By now, I’m sure you’ve all heard about J35, the orca living offshore from Washington that was seen carrying her dead calf through the water, balanced on her snout.
Perishing just 30 minutes after being born, the corpse is, per the Seattle Times, still being pushed about by the mother more than a week on from the death’s occurrence. Observers fear that another young orca in J35’s extended family – J50 – is also likely to perish soon, based on her emaciated cranium.
Orcas – killer whales, to some – are breathtaking creatures no matter which way you cut it. The largest of the dolphin species (and not actually whales), they’re fearsome, prolific predators and widespread explorers, found in waters from the polar regions right up to the Equator.
Orcas are able to use echolocation to hunt and navigate through the darkest nights. They live in familial pods, and – thanks to their ability to use advanced sonic communication – each pod has a distinct, easily recognizable “accent”.
They suffer grief, which can be defined fairly crudely as emotional distress paired with a clear change in usual behavior, according to an anthropologist that spoke to National Geographic. As it happens, they also appear to mourn their dead, just like us, with the very same publication pointing to a 2016 study on what is technically referred to as “nurturant behavior toward dead conspecifics”.

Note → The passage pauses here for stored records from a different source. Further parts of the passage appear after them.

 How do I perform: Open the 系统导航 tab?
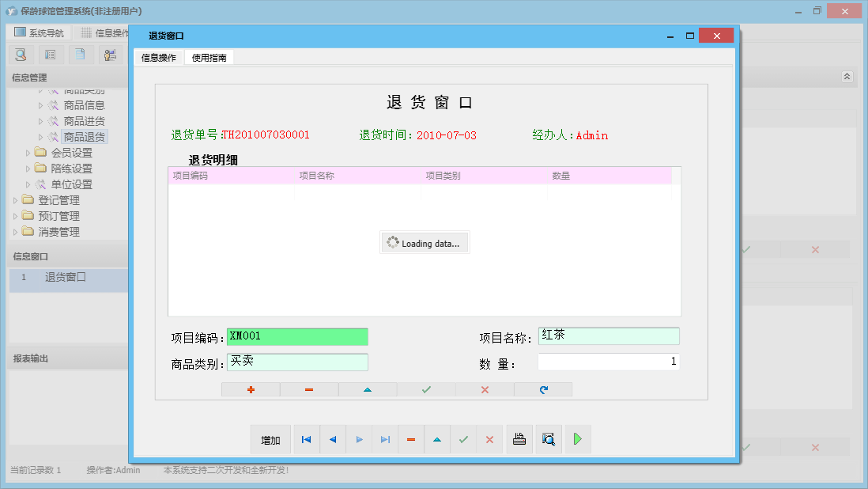pyautogui.click(x=38, y=32)
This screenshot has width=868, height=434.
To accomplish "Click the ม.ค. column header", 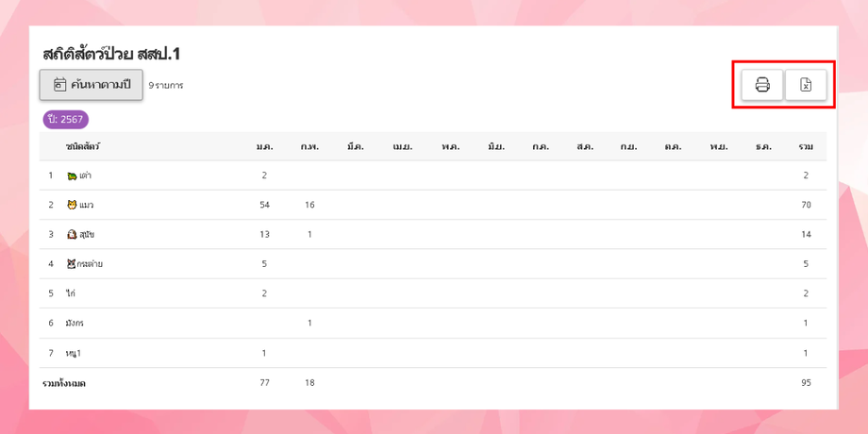I will tap(264, 146).
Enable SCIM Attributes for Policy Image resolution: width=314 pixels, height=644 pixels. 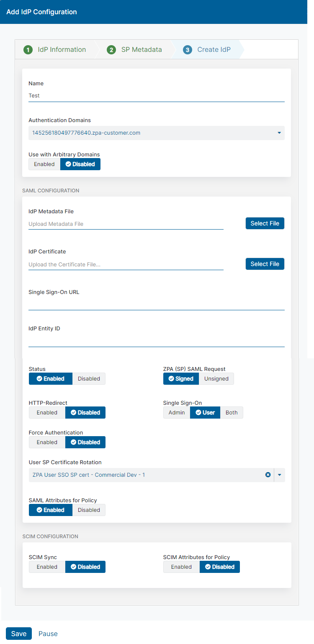tap(181, 567)
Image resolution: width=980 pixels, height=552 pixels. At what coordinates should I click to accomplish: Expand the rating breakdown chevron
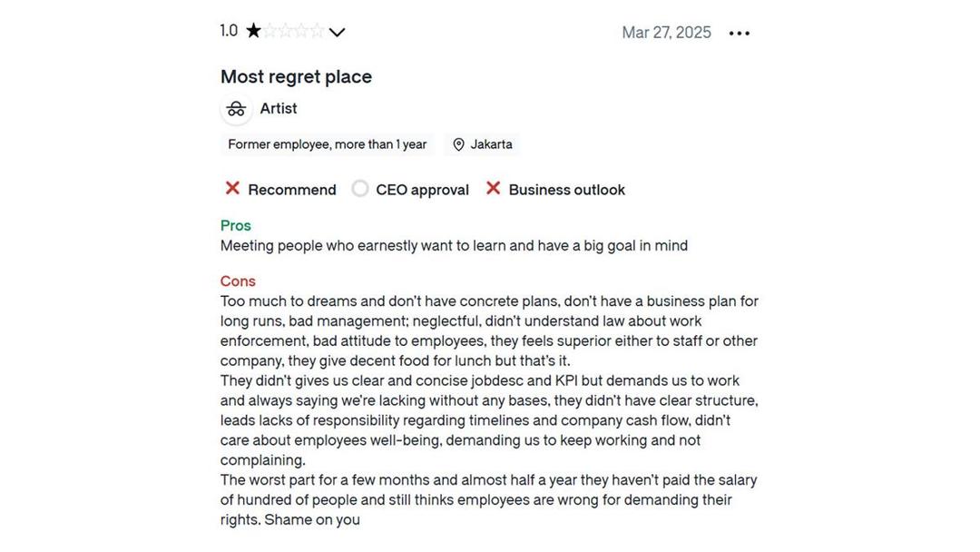[337, 32]
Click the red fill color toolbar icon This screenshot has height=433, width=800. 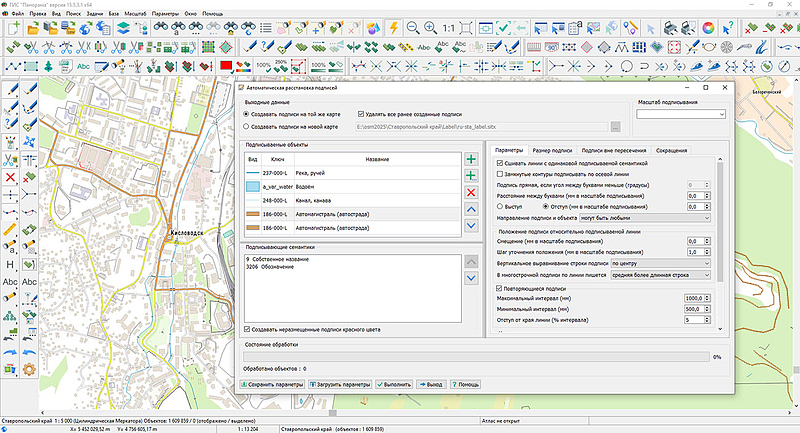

Observational evidence described in the study suggests that, based on 14 incidences spread across three oceans, at least seven toothed cetaceans engage in similar mourning practices: the carrying of a dead calf for a prolonged period of time. These include, aside from orcas, Indo-Pacific bottlenose dolphins, spinner dolphins, Australian humpback dolphins, sperm whales, Risso’s dolphins, and short-finned pilot whales.
Common bottlenose dolphins, belugas, humpback whales, and other marine mammals are known to engage in the behavior too, according to pre-existing research. In fact, various versions of mothers staying by corpses can seen all across the animal kingdom, from sea otters and manatees to elephants, lemurs, giraffes, and chimpanzees – even when the dead young is in a very advanced state of decay.

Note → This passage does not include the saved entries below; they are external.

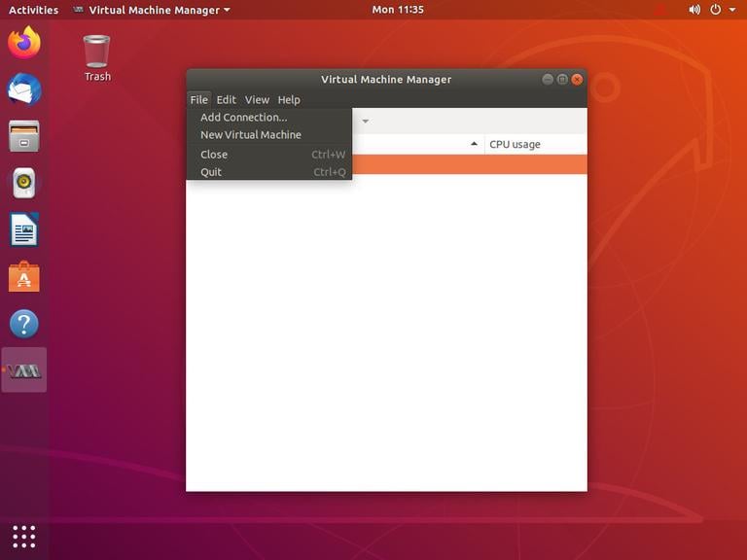Image resolution: width=747 pixels, height=560 pixels.
Task: Choose New Virtual Machine menu entry
Action: [250, 135]
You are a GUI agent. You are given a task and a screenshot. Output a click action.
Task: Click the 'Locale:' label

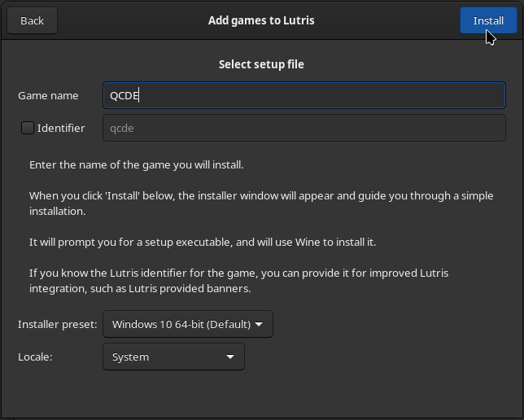point(35,357)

There are several explanations for why this happens. In some cases, it has been inferred that it’s a grim form of play rather than of care – something that’s occasionally observed in juvenile common chimpanzees and dead infants – but that’s unlikely in many cases.

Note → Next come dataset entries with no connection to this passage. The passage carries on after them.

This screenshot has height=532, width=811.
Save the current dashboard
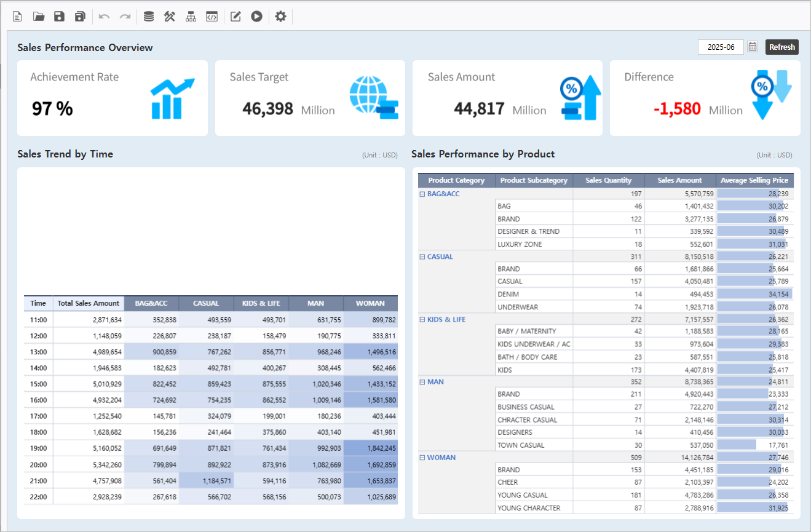point(59,17)
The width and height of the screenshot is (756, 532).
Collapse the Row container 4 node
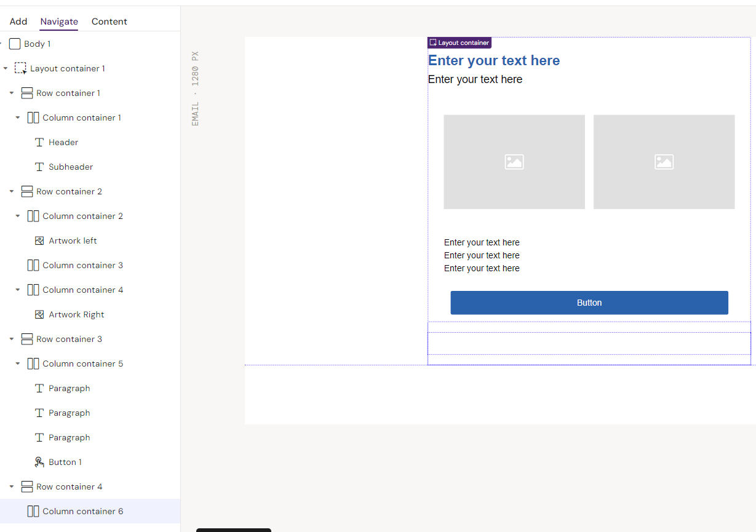(x=12, y=486)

It’s noted to occur in species that “rely on cooperation and social bonds”, often involving multiple adults looking after one individual offspring. The mourning behavior, then, may be an extension of the inclination to ensure the survival of relatives.
It’s also highly probable that the mothers are simply incapable of accepting the death of the offspring, something that our own species can certainly empathize with.
The emotional distress aside, J35 seems healthy, and she’s still with her family, but that doesn’t mean everything’s going to get better. Despite the family recently finding some salmon to dine on, J50 – almost certainly the next to die – appears to be starving to death, a clear sign that not all is well.
This relatively small, 75-member strong family of orca whales are, per the Guardian, in danger of dying out. They’ve not had a successful birth in three years, which is why researchers will retrieve the dead calf when J35 lets it go, in order to find out why it didn’t survive.